◆ What to do ◆
All that should be output is the block of lines below from the line with "Task: Click the Cent value 11,43" to the line with "Image resolution: width=439", both included, exactly as written.

◆ Source material ◆
==================================================

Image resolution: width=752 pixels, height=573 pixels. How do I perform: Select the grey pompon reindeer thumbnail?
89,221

==================================================

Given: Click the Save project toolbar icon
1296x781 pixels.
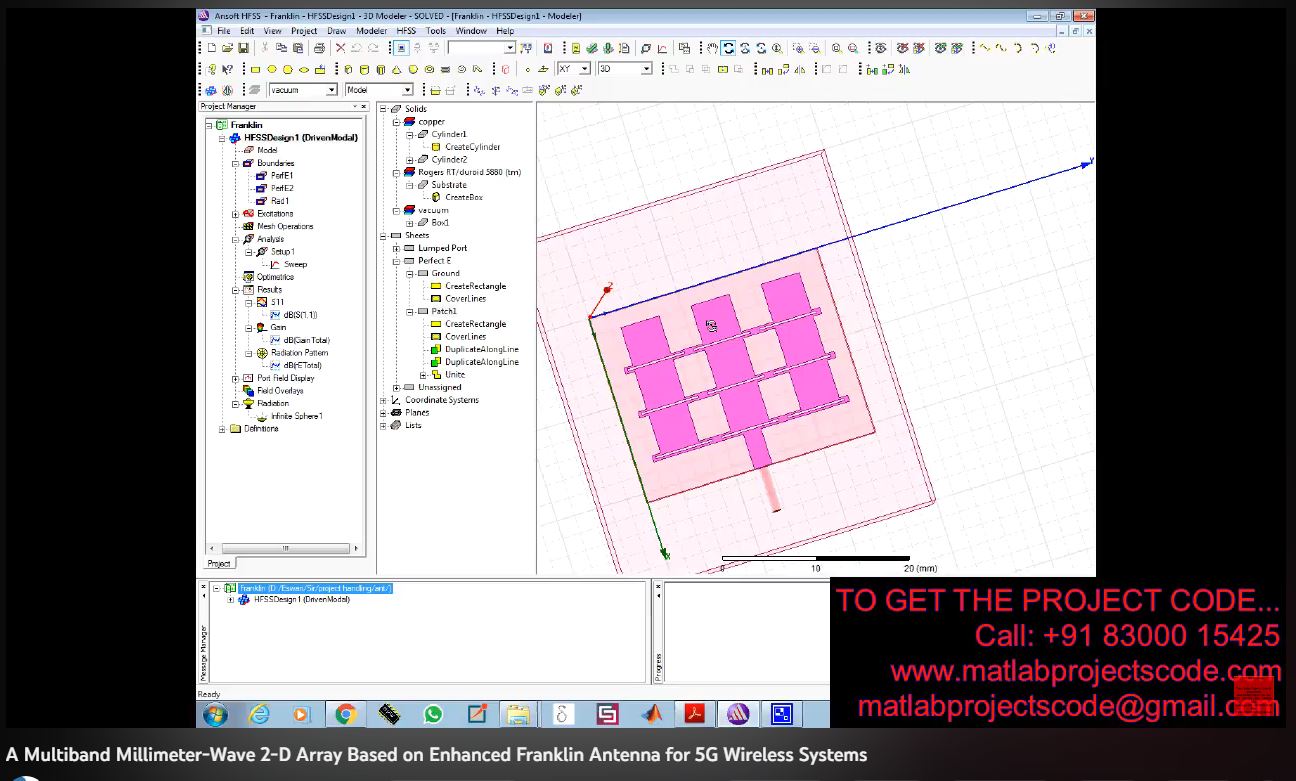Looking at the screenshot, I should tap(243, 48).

==================================================

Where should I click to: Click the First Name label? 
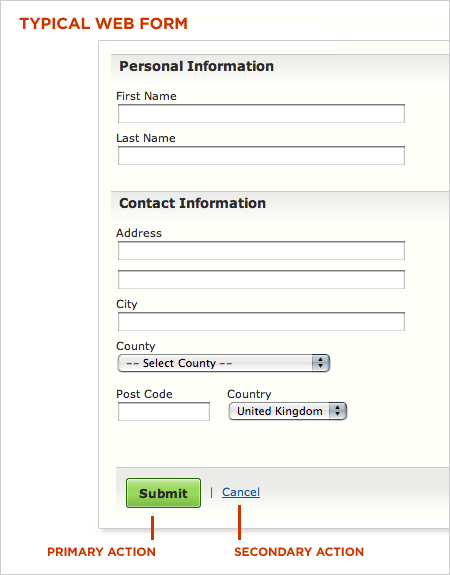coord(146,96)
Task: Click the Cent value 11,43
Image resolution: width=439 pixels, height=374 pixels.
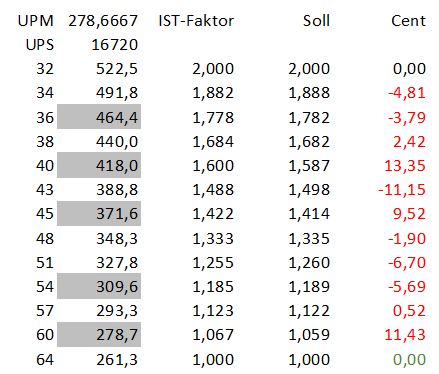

==================================================

◆ Result of the task ◆
Task: Click the Cent value 11,43
Image resolution: width=439 pixels, height=374 pixels.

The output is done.